The engine is based on the EcoBoost deployed in the Mustang but features a new twin-scroll turbocharger, an uprated intercooler and a bespoke exhaust system with an electronically controlled valve in the tailpipe. Ford's head of global product development, Raj Nair, promised that the engine will be tuned to pop and fart in the best RS tradition.

The exact power output is likely to be announced ahead of the car's official debut next month at the 2015 Geneva Auto Show, but we do know that the engine will drive through a six-speed manual gearbox. No performance figures were announced, but expect it to record 0-60-mph runs in less than 5 seconds.

Cooling the new motor has prompted a significant redesign of the Focus' front end, which now boasts intake ducts big enough to swallow small animals. Ford claims that all the tweaks are functional, including the new rear diffuser and wing. It's undeniably striking, but is significantly less extrovert than its two-door predecessor. Ford insiders accept that some customers were put off by that car's boy racer pretensions and hope that the third incarnation will appeal to a broader demographic.

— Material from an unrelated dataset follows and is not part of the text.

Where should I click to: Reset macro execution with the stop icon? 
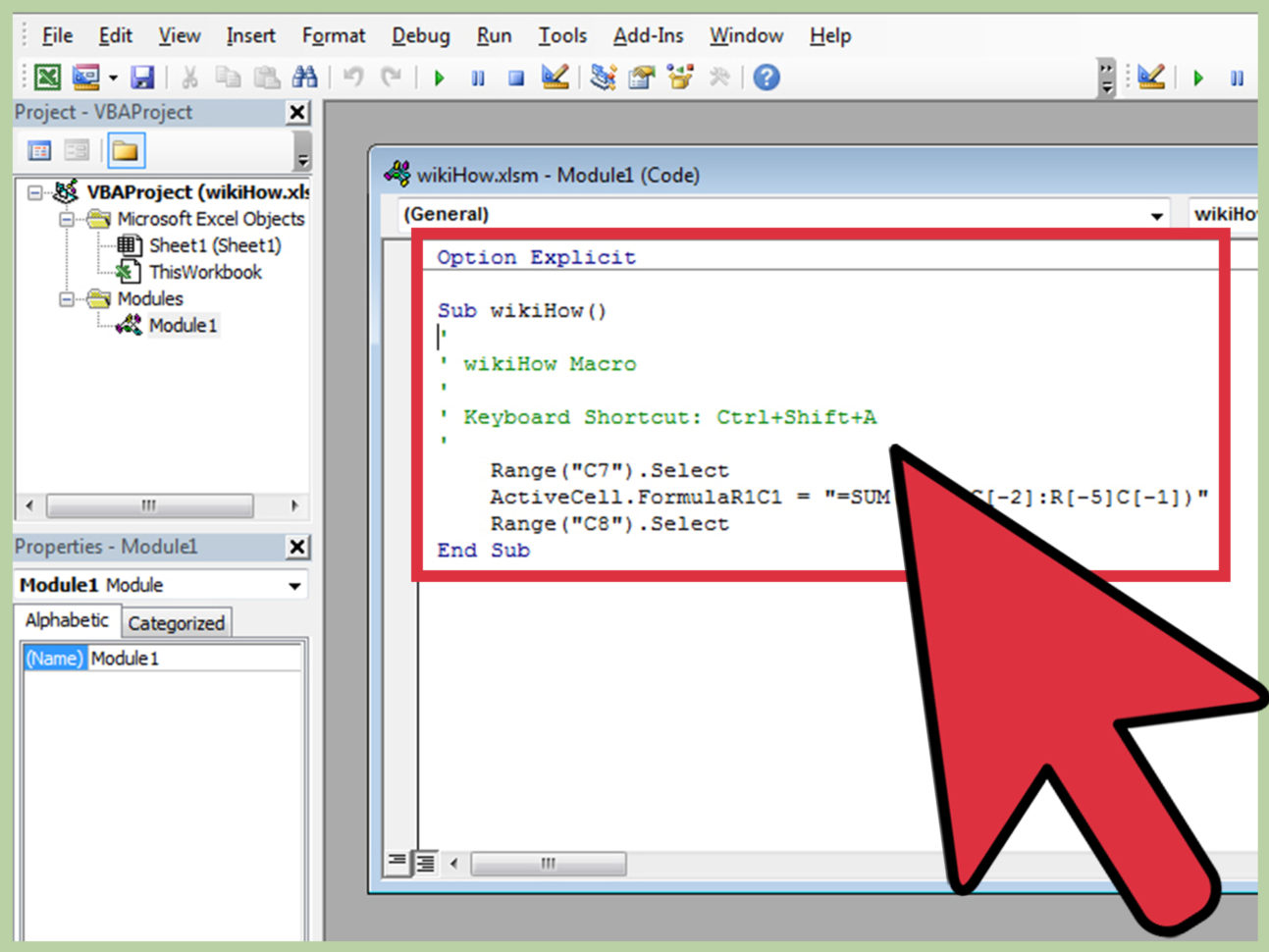(x=515, y=77)
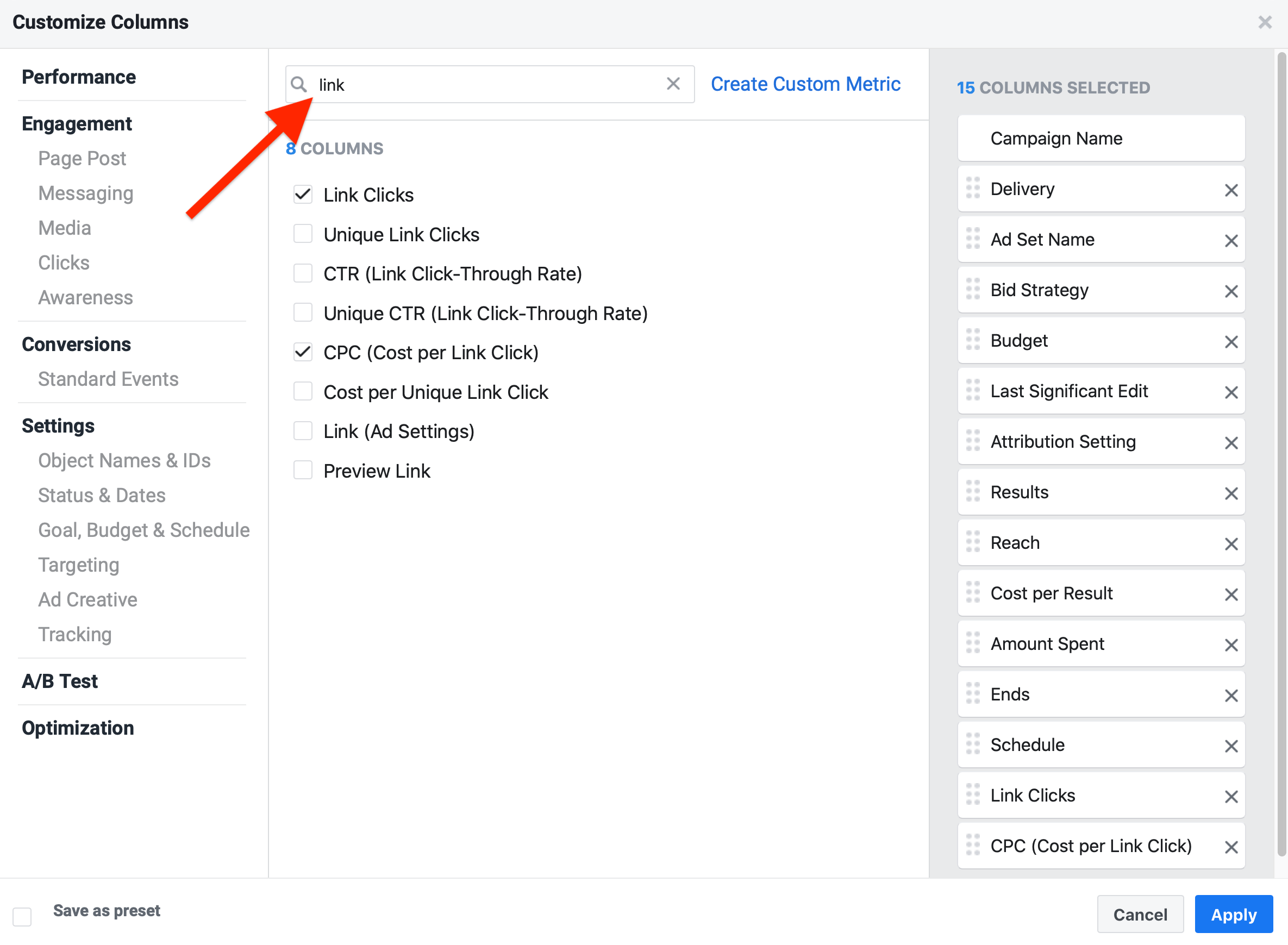Enable the Unique Link Clicks checkbox
This screenshot has width=1288, height=945.
pyautogui.click(x=302, y=234)
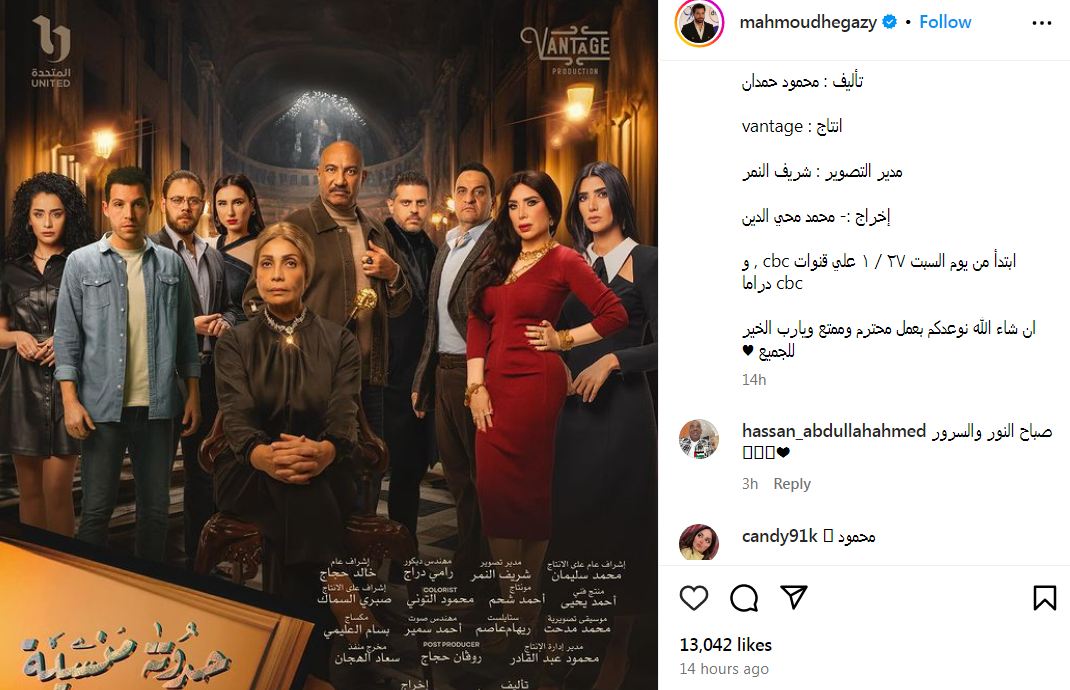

The interior differs little from the Focus ST, save for some RS stickers and a preponderance of blue stitching. Sadly, the Recaro shell seats on the unveil car will not be coming to the U.S. as they do not comply with U.S. safety standards.

The Ford Focus RS unveil event was enlivened by the presence of Gymkhana and rally superstar Ken Block, who has been employed as an RS consultant. Block has already tested the car and offered feedback to the development team.

We expect more details on the RS's specification to be unveiled at the Geneva auto show before production begins at Ford's plant in Saarlouis, Germany later this year.

Edmunds says: At long last, the RS is coming to the U.S., and we can't wait.